*** Supplied records ***
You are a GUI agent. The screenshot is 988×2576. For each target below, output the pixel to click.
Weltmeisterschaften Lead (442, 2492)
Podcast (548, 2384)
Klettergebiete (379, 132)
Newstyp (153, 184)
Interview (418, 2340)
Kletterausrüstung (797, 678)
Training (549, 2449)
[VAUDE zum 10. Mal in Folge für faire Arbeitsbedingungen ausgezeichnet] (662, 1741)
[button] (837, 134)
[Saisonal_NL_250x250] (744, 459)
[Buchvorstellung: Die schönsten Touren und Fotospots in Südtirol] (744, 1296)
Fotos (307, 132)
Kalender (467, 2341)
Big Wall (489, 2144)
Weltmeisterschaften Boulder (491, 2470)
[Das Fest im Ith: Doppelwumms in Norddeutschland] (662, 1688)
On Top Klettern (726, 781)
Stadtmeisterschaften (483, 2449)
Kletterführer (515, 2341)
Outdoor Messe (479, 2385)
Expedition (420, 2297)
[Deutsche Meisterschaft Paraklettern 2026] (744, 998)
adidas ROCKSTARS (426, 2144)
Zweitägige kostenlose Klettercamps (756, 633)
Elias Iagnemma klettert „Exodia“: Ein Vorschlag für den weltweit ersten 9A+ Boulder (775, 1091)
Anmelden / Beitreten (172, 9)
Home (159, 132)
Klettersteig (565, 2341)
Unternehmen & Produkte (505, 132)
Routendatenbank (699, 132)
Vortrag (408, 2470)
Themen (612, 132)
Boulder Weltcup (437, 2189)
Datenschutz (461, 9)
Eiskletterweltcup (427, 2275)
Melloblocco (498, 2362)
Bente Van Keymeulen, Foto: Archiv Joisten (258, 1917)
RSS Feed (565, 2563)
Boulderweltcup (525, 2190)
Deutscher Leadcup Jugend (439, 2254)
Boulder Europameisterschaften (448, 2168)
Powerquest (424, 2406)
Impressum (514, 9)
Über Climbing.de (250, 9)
*** End of Supplied records ***
Problem statement: Please show every line of the entries above that contains the word "Weltmeisterschaften".

Solution to this problem:
Weltmeisterschaften Lead (442, 2492)
Weltmeisterschaften Boulder (491, 2470)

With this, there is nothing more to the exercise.